═════ Text section
January 20, 2009


Something important I learned recently: if you put it out there, it will get heard. My on-line comments about an Albright-Knox Art Gallery event last September (one piano being dropped onto another piano with musical accompaniment) were recently cited in the Buffalo News “Arts Beat” blog. Naturally, I was impressed that my little entry was noticed, let alone publicized.

So here’s another…

In the summer of 2007, I watched a CBC news documentary on the “coming financial crash.” It seemed the media had got tired of promoting the coming “bird-flu pandemic” and the coming “Taliban take-over” and latched onto something juicier: money—a topic we can all relate to. Citing a stagnant market in the US, the item gloomily predicted an imminent and drastic drop in Canadian real estate prices.

Over the next few days, as I fretted about this impending loss to my property value, I began to notice a disproportionate number of properties coming onto the market. The media, it seemed, had sparked its own little “crash” as people tried desperately to unload their properties before they deflated.

Flash forward a year and a bit: everywhere you looked was news about the worldwide financial crisis. While it’s true that lost jobs and struggling economies are not simply a media fabrication, here’s the odd thing: I, who years ago vowed to dedicate myself to writing rather than hording money or working for corporations (my own little vow of poverty), suddenly found myself panicked over the crisis. I, who have not had a “real job” in years and have no investments or savings, suddenly found myself consumed by fear of “loss”. Why? Because the media told me I should.

What goes down will come back up. It’s the way of the world. Has an economy ever foundered so badly it never recovered so long as the country still existed? Has a market ever fallen so drastically that prices never got back to their level again? I doubt it.

As an artist, I see myself as a creator and a contributor rather than a consumer. (I have a sneaking suspicion God thinks the same thing, but maybe I’m wrong there.) I put things like happiness and personal relationships ahead of jobs and money (and therefore ahead of worries about getting ahead or starting wars to protect my property.)

Admittedly, my understanding of finances is very, very basic: if you have money, you can spend it. If you don’t, then you can’t. Simple me, but it’s true. And that’s how I live.

It seems to me many people put “having” ahead of “being” or “doing.” Where does this drive come from? I don’t know, but I’m sure the media have a lot of say in it if we’re at the point where we sell our properties and run because they say we should. A house that’s devalued is still a house. An acre of land that’s worth less on today’s market than yesterday’s still doesn’t get smaller. When do we start worrying about the real things we’re in danger of losing: the freedom to think, peace (of mind and country), tolerance and respect for others? These are the only things we should fear losing, if fear we must.
══════════
> [Work to be completed]: Retype the part of the post above that starts at the words "Flash forward a" and stops after "I doubt it.", with no changes.
═════ Record excerpts
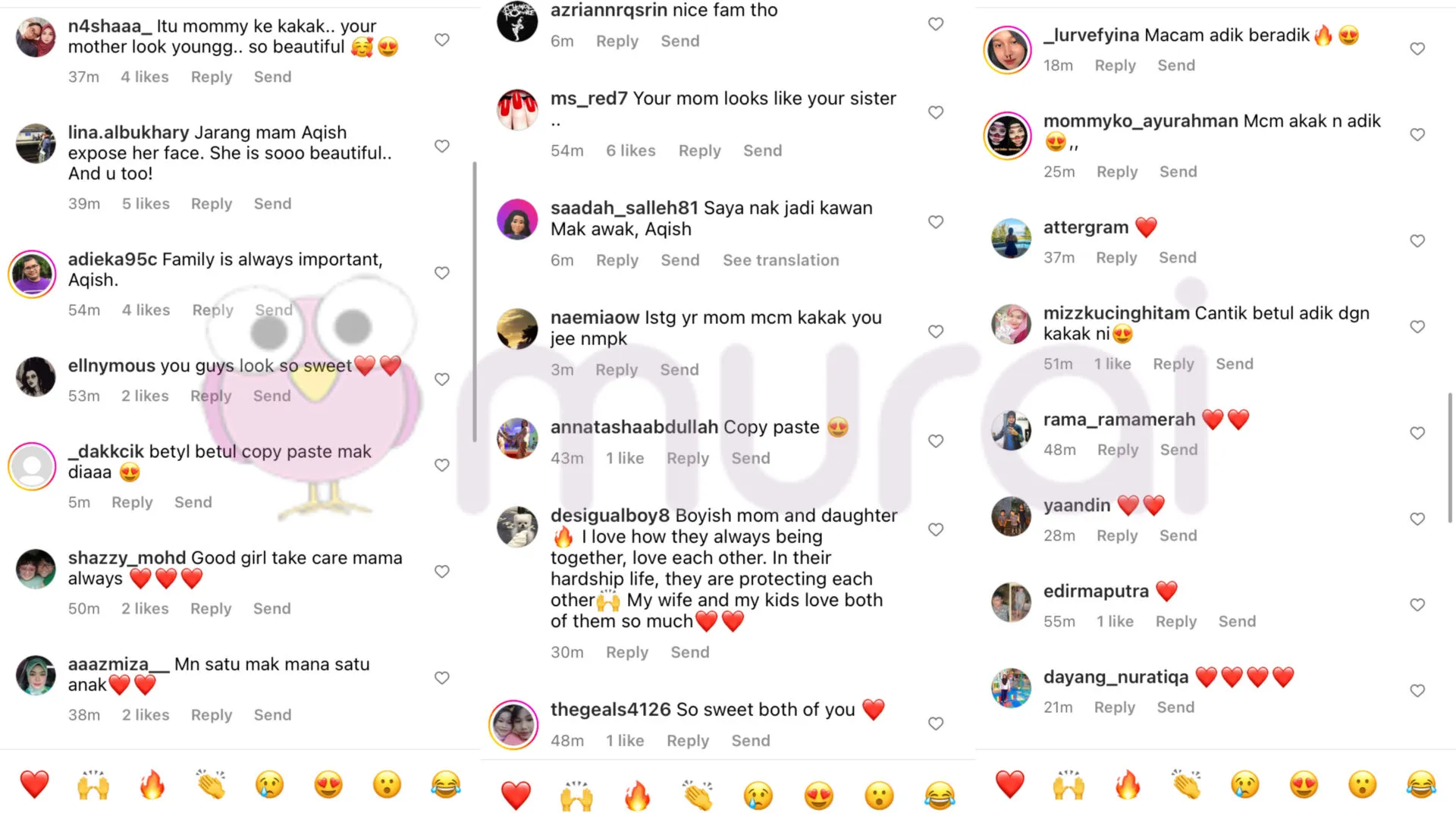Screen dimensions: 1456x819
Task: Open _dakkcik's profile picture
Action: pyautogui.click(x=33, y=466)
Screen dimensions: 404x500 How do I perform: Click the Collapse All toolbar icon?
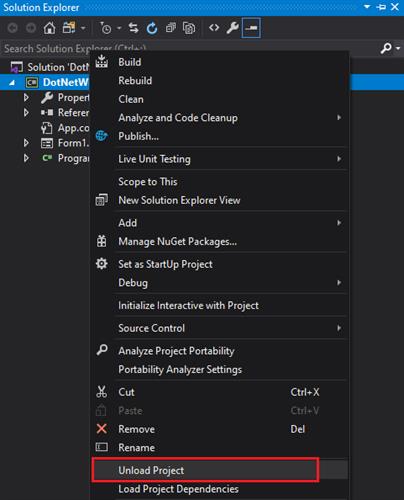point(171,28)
══════════
> [Written solution]:
Flash forward a year and a bit: everywhere you looked was news about the worldwide financial crisis. While it’s true that lost jobs and struggling economies are not simply a media fabrication, here’s the odd thing: I, who years ago vowed to dedicate myself to writing rather than hording money or working for corporations (my own little vow of poverty), suddenly found myself panicked over the crisis. I, who have not had a “real job” in years and have no investments or savings, suddenly found myself consumed by fear of “loss”. Why? Because the media told me I should.

What goes down will come back up. It’s the way of the world. Has an economy ever foundered so badly it never recovered so long as the country still existed? Has a market ever fallen so drastically that prices never got back to their level again? I doubt it.